— Data for review —
━━━━
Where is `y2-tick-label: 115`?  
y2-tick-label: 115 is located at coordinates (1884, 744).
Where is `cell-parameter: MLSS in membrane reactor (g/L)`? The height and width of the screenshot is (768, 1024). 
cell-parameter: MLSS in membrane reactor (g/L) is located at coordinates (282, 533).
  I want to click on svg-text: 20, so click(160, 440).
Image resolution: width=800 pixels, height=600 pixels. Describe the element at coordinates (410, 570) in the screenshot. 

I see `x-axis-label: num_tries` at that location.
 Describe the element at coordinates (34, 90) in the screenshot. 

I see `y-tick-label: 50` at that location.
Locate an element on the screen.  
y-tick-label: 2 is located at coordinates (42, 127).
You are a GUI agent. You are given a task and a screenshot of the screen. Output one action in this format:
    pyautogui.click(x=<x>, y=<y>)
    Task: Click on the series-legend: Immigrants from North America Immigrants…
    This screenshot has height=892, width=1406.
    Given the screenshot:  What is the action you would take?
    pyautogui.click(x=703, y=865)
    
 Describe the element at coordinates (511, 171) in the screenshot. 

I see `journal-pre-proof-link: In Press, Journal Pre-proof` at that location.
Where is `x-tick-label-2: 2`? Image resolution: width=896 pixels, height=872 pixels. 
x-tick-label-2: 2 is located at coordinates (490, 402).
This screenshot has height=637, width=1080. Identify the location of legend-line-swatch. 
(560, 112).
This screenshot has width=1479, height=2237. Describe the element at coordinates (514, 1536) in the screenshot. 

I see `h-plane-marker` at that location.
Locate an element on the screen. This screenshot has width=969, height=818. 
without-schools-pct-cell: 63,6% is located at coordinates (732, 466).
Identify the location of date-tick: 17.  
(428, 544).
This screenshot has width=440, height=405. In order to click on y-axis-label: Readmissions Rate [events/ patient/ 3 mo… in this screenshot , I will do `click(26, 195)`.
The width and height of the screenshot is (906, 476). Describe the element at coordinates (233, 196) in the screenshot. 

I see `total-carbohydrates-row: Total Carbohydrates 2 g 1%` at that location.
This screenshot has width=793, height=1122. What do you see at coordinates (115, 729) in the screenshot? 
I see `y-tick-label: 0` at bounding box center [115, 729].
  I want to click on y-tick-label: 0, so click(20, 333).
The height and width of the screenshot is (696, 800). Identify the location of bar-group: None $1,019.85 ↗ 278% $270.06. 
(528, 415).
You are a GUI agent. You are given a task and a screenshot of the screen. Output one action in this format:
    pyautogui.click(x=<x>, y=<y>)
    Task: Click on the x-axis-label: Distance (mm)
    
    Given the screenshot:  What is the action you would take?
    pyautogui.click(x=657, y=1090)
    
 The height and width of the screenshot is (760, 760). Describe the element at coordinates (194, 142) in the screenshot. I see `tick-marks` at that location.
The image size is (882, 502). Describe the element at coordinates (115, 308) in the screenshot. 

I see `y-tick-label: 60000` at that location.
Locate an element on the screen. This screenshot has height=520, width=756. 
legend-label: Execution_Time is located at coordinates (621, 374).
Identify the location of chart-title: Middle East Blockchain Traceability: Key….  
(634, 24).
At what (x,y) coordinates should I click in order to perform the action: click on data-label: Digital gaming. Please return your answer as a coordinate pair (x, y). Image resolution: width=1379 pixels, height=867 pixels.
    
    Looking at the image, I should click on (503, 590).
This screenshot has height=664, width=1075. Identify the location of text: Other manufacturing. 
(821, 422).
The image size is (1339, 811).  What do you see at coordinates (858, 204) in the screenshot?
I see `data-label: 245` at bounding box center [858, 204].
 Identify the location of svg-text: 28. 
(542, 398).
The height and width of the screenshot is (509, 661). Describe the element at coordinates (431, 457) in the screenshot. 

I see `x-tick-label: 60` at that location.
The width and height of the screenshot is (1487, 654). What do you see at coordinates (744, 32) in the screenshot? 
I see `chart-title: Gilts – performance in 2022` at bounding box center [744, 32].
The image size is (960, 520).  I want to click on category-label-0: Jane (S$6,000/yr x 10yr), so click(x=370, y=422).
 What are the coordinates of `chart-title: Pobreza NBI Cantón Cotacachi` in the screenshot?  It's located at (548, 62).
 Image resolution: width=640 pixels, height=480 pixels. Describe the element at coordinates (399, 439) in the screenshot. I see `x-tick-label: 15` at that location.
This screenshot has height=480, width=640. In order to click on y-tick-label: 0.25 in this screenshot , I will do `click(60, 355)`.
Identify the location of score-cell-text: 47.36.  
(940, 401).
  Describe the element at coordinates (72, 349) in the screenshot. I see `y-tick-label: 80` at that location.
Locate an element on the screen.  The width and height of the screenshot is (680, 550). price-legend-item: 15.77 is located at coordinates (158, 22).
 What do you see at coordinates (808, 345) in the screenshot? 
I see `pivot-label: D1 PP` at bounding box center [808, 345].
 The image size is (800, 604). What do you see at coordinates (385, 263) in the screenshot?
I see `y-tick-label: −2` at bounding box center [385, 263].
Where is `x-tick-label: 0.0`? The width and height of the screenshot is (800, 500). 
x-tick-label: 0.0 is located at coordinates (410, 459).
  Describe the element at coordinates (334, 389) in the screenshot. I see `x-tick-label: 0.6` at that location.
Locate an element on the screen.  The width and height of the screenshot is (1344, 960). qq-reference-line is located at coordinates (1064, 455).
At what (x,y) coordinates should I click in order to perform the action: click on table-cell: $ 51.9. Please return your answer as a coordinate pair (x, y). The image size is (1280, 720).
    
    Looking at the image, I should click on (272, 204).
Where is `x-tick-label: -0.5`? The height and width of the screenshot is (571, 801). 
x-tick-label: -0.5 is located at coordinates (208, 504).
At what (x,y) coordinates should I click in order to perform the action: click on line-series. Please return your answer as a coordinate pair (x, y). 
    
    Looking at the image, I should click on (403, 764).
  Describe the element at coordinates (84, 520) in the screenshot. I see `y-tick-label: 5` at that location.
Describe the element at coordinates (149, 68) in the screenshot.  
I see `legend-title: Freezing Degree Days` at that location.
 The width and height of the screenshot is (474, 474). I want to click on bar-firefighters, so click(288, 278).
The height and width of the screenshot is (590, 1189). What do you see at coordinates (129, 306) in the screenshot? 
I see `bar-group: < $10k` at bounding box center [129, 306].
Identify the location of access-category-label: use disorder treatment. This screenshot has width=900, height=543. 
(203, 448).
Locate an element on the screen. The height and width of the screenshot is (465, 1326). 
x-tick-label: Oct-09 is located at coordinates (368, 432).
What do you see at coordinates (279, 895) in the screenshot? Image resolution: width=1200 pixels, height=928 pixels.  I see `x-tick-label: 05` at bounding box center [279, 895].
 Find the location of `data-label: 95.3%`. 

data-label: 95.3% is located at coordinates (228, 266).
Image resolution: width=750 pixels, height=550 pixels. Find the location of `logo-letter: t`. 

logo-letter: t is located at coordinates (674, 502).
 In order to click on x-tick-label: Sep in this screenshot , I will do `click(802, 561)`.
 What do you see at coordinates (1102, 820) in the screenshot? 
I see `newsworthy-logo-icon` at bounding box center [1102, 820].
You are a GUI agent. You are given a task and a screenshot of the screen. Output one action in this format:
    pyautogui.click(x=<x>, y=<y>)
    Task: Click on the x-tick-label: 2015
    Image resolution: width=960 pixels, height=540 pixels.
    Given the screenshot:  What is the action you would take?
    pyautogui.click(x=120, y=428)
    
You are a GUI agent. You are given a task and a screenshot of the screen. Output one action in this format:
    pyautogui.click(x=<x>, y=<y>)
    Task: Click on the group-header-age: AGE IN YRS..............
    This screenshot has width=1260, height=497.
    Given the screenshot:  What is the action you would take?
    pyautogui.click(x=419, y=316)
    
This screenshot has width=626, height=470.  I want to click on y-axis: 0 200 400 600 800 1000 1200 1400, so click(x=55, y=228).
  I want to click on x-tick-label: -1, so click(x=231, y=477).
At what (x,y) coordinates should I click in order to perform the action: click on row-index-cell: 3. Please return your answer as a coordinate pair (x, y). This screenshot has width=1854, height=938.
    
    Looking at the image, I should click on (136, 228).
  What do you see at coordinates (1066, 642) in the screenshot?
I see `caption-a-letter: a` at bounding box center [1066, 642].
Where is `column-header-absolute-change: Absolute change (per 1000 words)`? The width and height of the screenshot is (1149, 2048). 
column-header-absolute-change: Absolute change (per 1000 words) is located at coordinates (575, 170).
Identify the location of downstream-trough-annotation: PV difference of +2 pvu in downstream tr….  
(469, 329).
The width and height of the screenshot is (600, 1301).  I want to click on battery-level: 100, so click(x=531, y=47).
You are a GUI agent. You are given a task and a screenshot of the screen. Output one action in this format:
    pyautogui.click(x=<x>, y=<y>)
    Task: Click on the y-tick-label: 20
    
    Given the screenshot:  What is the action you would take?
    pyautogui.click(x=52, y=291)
━━━━
— Exercise aim —
Lay out the items from the start of the records through the line containing "y-tick-label: 2 is" as a JSON list of strings, one string per line, with blank lines left out.

— Completed exercise —
[
  "Where is `y2-tick-label: 115`?  ",
  "y2-tick-label: 115 is located at coordinates (1884, 744).",
  "Where is `cell-parameter: MLSS in membrane reactor (g/L)`? The height and width of the screenshot is (768, 1024). ",
  "cell-parameter: MLSS in membrane reactor (g/L) is located at coordinates (282, 533).",
  "  I want to click on svg-text: 20, so click(160, 440).",
  "Image resolution: width=800 pixels, height=600 pixels. Describe the element at coordinates (410, 570) in the screenshot. ",
  "I see `x-axis-label: num_tries` at that location.",
  " Describe the element at coordinates (34, 90) in the screenshot. ",
  "I see `y-tick-label: 50` at that location.",
  "Locate an element on the screen.  ",
  "y-tick-label: 2 is located at coordinates (42, 127)."
]